Joseph Patrone

As a kid, I’d always be coughing and making strange noises: snorting, sniffling and all sorts of unusual sounds. It started to become more prominent when I was 8, that’s when my mom decided to take me to the doctor and see what was going on with me. I was then diagnosed with Asthma, which we believed was the problem, but it really wasn’t. I was given an inhaler that I felt really didn’t do anything to help my constant coughing and noises. By the time I was 13, I began to notice more things happening. It wasn’t just the coughing now, I started twitching everywhere, having so many different types of involuntary movements, from flexing my hands to flicking my toes to jerking my neck in directions causing me to create large knots in my back.

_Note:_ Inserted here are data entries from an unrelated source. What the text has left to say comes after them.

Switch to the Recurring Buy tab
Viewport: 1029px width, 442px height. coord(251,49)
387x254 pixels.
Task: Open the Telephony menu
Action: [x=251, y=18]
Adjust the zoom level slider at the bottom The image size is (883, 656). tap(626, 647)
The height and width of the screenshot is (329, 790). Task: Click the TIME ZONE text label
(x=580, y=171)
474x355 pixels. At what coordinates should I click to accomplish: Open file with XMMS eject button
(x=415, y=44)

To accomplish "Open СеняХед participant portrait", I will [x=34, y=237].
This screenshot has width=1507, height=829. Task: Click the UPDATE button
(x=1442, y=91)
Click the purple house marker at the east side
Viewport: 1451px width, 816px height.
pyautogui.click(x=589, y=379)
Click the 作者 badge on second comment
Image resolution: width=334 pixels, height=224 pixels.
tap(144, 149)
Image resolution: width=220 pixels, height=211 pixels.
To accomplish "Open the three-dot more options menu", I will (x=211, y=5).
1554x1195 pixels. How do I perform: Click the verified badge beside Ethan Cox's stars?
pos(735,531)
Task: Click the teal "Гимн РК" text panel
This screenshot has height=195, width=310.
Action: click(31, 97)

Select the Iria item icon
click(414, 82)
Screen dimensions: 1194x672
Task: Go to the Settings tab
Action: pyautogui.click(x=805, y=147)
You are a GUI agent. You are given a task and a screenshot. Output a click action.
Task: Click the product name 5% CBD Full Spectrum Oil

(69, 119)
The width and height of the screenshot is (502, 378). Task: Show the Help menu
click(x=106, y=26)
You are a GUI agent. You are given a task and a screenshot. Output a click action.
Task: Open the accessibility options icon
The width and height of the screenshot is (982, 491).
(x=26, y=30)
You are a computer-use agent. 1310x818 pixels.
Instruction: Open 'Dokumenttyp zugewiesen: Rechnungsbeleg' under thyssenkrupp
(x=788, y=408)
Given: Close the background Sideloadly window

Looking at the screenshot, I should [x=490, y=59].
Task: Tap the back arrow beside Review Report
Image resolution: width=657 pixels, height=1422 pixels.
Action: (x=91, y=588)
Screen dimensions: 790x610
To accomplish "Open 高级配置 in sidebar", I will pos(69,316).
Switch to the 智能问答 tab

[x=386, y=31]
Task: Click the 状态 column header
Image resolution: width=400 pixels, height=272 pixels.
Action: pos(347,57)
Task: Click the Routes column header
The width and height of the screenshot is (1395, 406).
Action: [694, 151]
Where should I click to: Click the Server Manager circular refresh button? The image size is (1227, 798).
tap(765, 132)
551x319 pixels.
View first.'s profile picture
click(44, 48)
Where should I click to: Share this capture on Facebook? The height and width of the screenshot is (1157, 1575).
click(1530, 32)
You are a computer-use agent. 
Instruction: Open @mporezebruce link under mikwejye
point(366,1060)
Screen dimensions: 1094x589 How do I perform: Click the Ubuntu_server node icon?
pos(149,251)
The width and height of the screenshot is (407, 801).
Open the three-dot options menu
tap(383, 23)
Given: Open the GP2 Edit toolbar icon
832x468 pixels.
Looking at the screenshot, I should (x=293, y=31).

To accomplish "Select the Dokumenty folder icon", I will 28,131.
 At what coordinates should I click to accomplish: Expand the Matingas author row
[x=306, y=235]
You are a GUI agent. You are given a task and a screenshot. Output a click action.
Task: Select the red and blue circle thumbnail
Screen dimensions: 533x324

One day in school, I was in 7th grade at the time, I was at lunch with the boys in my grade. I was eating my lunch and twitching my hands and blinking constantly in an abnormal way, and I looked over to see some of my friends at the time laughing. Me and one of my friends didn’t know what they were all laughing about, but then I soon realized, they were making fun of my tics. I was so offended and hurt by this, I went into the bathroom and cried, finishing my food by myself. That was when I realized something had to be done. I went to my mom and we scheduled an appointment with a neurologist, who then diagnosed me with Chronic Tic/Tourrette Syndrome. My mom cried after getting the diagnosis because she knew there was something wrong, and it wasn’t Asthma or the flu or a habit. My dad’s side of the family would always yell at me for coughing at the dinner table and thought I was constantly sick, but that wasn’t the case. My mom was happy to know what was actually wrong with me and began to study on how to help suppress my tics.

As of today, I’ve been through 4 doctors who’ve helped in different ways to suppress my tics, but nothing truly effective has happened to me just yet. People hardly notice I have Tourrette Syndrome now even though I notice my movements and noises, so I guess the medicines and routines I’ve done have really made progress on stopping the tics. I still get large knots in my back and have some very bad days with tics, but there are also very good days. I’ve learned to accept that this is something I have to live with, and I take pride in it. If it wasn’t for my mother or my friends and my doctors, I wouldn’t feel nearly as good about myself as I do now. I feel like I deserve this scholarship because I’ve struggled with this illness for a long time and my family wants me to pursue my dreams, but it’s very difficult with what I want to do and our current financial situation. I want to be able to attend film school, and make it in the industry, creating and working on films that mean something and can be something audiences around the world can connect to.